Bei der Lektüre der Artikel von Walter Ryser im Unter-Emmentaler zur Kulturförderung kam mir ein Wort in den Sinn: Banause. Nicht Walter Ryser ist ein Banause, sondern wir Huttwiler wären die Banausen. Der Begriff «Banause» entstand im antiken Griechenland und beschreibt Menschen, die von der Kultur ausgeschlossen wurden, weil sie von der herrschenden Klasse als minderwertig angeschaut wurden.

 

Der Kanton Bern setzt seine Kulturförderung so um, dass er nur gewisse kulturelle Tätigkeiten fördert. Insbesondere setzt er einen Mindestbetrag fest, den eine Institution von ihrer Sitzgemeinde erhalten soll, damit sie kantonale Gelder bekommt. Damit privilegiert er Quantität gegenüber Qualität, grössere Zentren wie Langenthal gegenüber Zentren wie Huttwil oder Herzogenbuchsee.

 

Kultur bedeutet vom Menschen gemacht und ist das Gegenstück von Natur. Im Oberaargau entsteht vieles von Menschenhand, nicht nur in Langenthal. Kultur gibt es überall und mit seiner Politik schafft der Kanton eine Zweiklassengesellschaft und damit Konflikte. Leidtragende sind alle Institutionen, die nicht gefördert werden, weil sie in zu kleinen Gemeinden angesiedelt sind. Leidtragende sind aber auch letzten Endes alle Institutionen und Gemeinden, die vom Kanton gefördert werden und dies rechtfertigen müssen.

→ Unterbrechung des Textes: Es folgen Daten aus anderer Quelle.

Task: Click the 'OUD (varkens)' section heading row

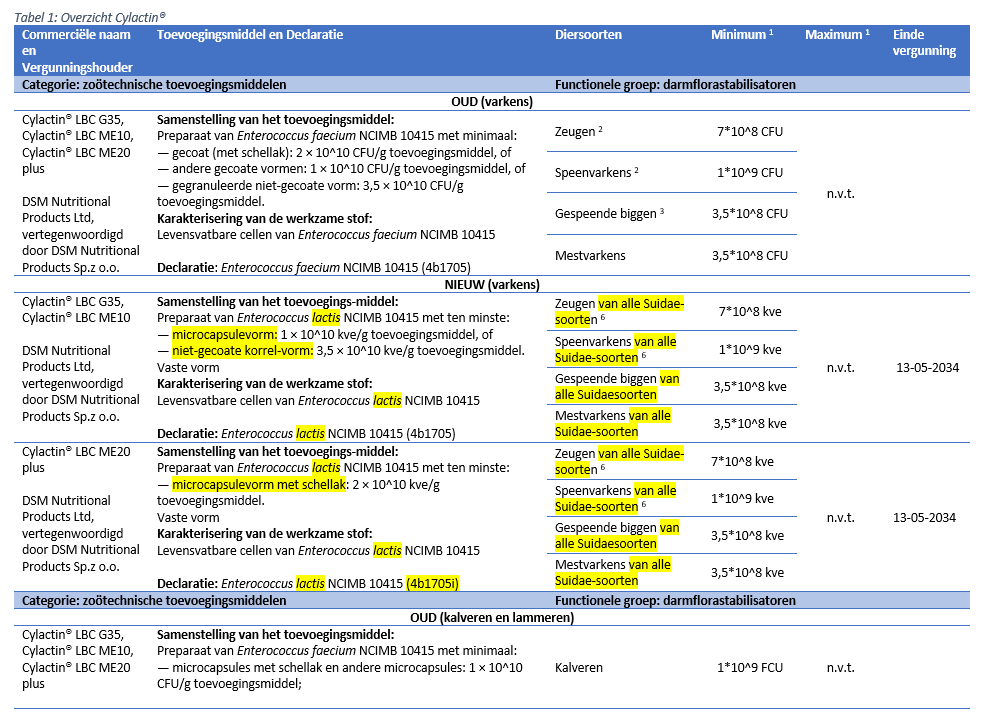Action: coord(490,101)
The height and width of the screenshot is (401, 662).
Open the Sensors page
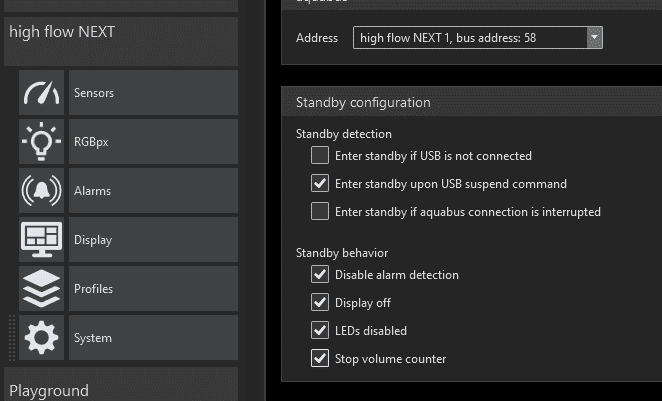pos(153,92)
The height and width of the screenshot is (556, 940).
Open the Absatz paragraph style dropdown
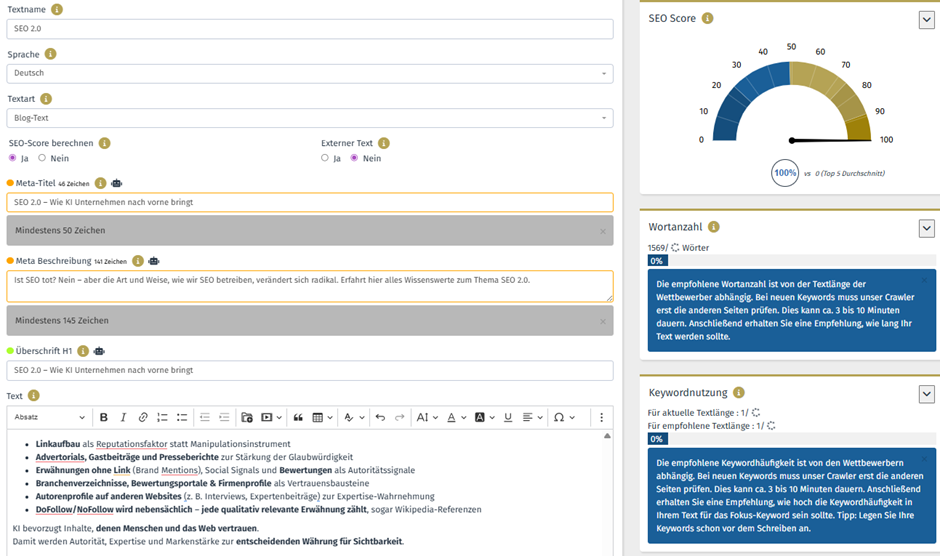tap(50, 417)
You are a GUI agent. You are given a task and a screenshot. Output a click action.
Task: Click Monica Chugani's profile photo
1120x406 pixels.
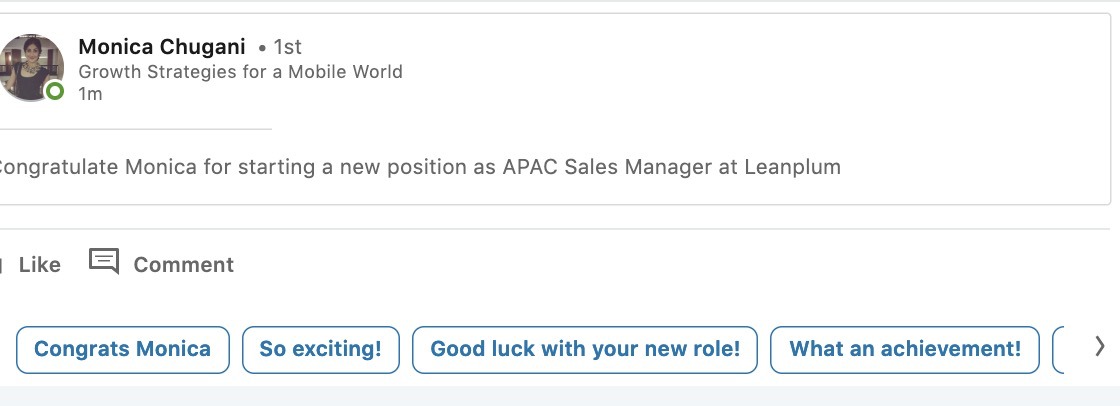(30, 65)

Das perfide an der Kulturförderung ist nämlich, dass die Gemeinden, die leer ausgehen, die Institutionen der geförderten Gemeinden mitfinanzieren müssen.

 

Ob gewollt oder nicht sei dahingestellt, aber diese Politik widerspiegelt das Menschenbild vom gebildeten Städter und vom ungebildeten Landmensch. Der Wohnort soll entscheidend sein, ob unsere Kultur wertvoll oder minderwertig sei. So dachte man vielleicht im Mittelalter, aber im 21. Jahrhundert ist so eine Politik deplatziert, nicht zeitgemäss.

 

Dass in Langenthal die Meinung weit verbreitet ist, dass die Kultur bessergestellt sei als der Sport, dass das Stadttheater viel mehr Unterstützung geniesse als der SC Langenthal, macht das Ganze noch tragischer. Kultur ist unser gemeinsames Gut, sollte uns einen. Die Berner Kulturförderung erreicht genau das Gegenteil, sie spaltet. Sie spaltet die Menschen, sie spaltet die Gemeinden, spielt Institutionen und unterschiedliche Tätigkeiten gegeneinander aus.

 

In vielen Ländern leerten sich die Dörfer mit der Industrialisierung. Nach dem zweiten Weltkrieg beschleunigte sich die Landflucht. So ist beispielsweise südlich von Madrid eine Einöde entstanden, ohne Schulen, Arztpraxen und öffentlichen Verkehr. Im harten Lockdown Spaniens wäre manch einer gerne aufs Land gezogen, konnte dies wegen der fehlenden Infrastruktur nicht tun. Ob in der Schweiz wie in Madrid ein Drang der Städter, aufs Land zu flüchten, festzustellen sei, wurde ExHuttwiler und Politgeograf Michael Hermann letzte Woche gefragt. Das sei unwahrscheinlich, weil der Lockdown in Madrid viel härter war, so seine Antwort. Menschen, die nach Huttwil kommen könnten, bräuchten eine Infrastruktur, war seine Antwort auf eine andere Frage. Die kulturellen Institutionen sind Teil dieser Infrastruktur. Ihre Pflege ist lebensnotwendig für ein lebenswertes Huttwil, das Auswärtige anzulocken vermag.